One plant that is not caught up in any controversy is the native sea grape (Coccoloba uvifera). The whimsical sea grape can be seen around Anna Maria Island in a wide range of sizes, from small shrubs, to hedges, to large trees. The most noticeable characteristic of this plant is the round leaves, which can approach ten inches across in diameter. The veins are often reddish. The shiny green leaves also turn red, and sometimes yellow, as they age.
On Anna Maria Island, this ageing often occurs at the end of winter, especially if cold temperatures stress the plant. The result is perhaps the closest thing to “autumn leaves” that occurs in the native vegetation of the island. Not only do some of the sea grape leaves turn brilliant colors as winter progresses, they eventually fall, covering the ground beneath them in the same way that autumn leaves blanket the ground up North. How nice it is to have the autumn leaves experience here on the island, even if it’s at the end of winter instead of at the beginning.
Sometimes at this time of year, the residents of Anna Maria Island begin to feel as if they are operating bed and breakfasts. One set of guests leaves and there is barely time to wash and dry the sheets before the next visitors arrive. It is no wonder friends and family from up North want to visit paradise at this time of year but, while the guests are reveling in paradise, their hosts can start to feel as if it’s “paradise lost.” A constant stream of even the most considerate visitors can hinder residents from focusing on their own favorite island activities. Before they know it, the best season is over and it’s time to turn on the air conditioning and retreat inside.
There are many ways to cope with living in a place everyone else wants to visit. One Islander, formerly of Chicago, sent a card to all his friends when he moved here, announcing that they were welcomed to visit in Anna Maria Island, but only if they had previously visited him in Chicago. This was the acid test to prove that the guests were not just using the friendship as an excuse to have free accommodations in paradise. If they really were visiting for reasons of friendship, they would have visited in Chicago, too.
Another way to cope with having too much company is to not have a guest room. Silly as this may sound, it seems to be a possibility that many islanders have seriously considered. They talk openly about it.

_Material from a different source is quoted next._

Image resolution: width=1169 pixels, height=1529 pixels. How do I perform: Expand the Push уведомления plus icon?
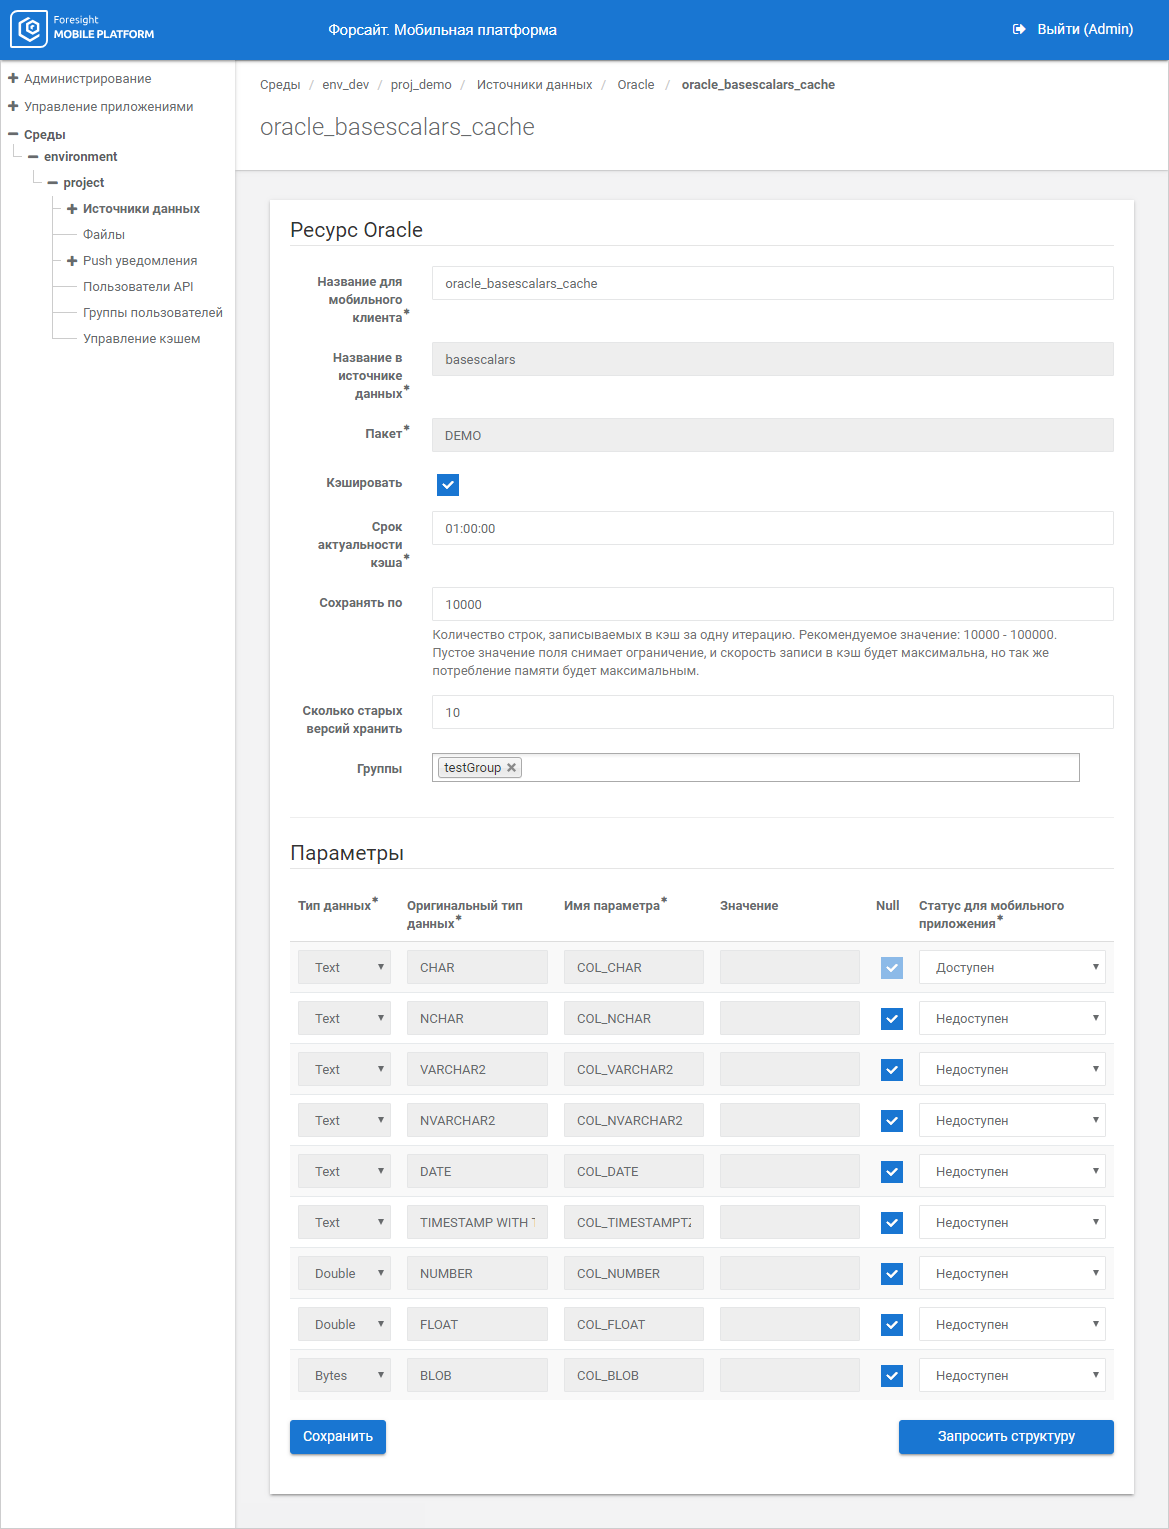point(72,261)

In fact, in early years, when researching accommodations for guests at the island information center, I explained to the sweet ladies working there that I had no extra room for guests, but that we were planning to build an addition for this purpose. I was surprised to be sternly advised by one of the ladies not to add a room for guests, or I’d be sorry. Maybe she was just trying to promote more business for the island hotels and motels. But I had the feeling she was giving me a sincere warning.
Southern Living, the magazine about southern homes, wrote a very complimentary article about Anna Maria Island in the March, 2009, issue. The image of the City Pier on the opening spread captures perfectly the surprisingly untouched surroundings we islanders and island visitors get to enjoy. The pier is a real, unusually authentic historical attraction. It has not been created to promote tourism. It has been here and been enjoyed for decades. But because it is naturally so appealing, it does promote tourism.
Although it’s always nice to receive positive national publicity, such as that in Southern Living, the crowds on the island this season are evidence that we already have been discovered. Our businesses are full of customers. Our beaches are hosting many visitors, even as temperatures have remained unseasonably chilly this year.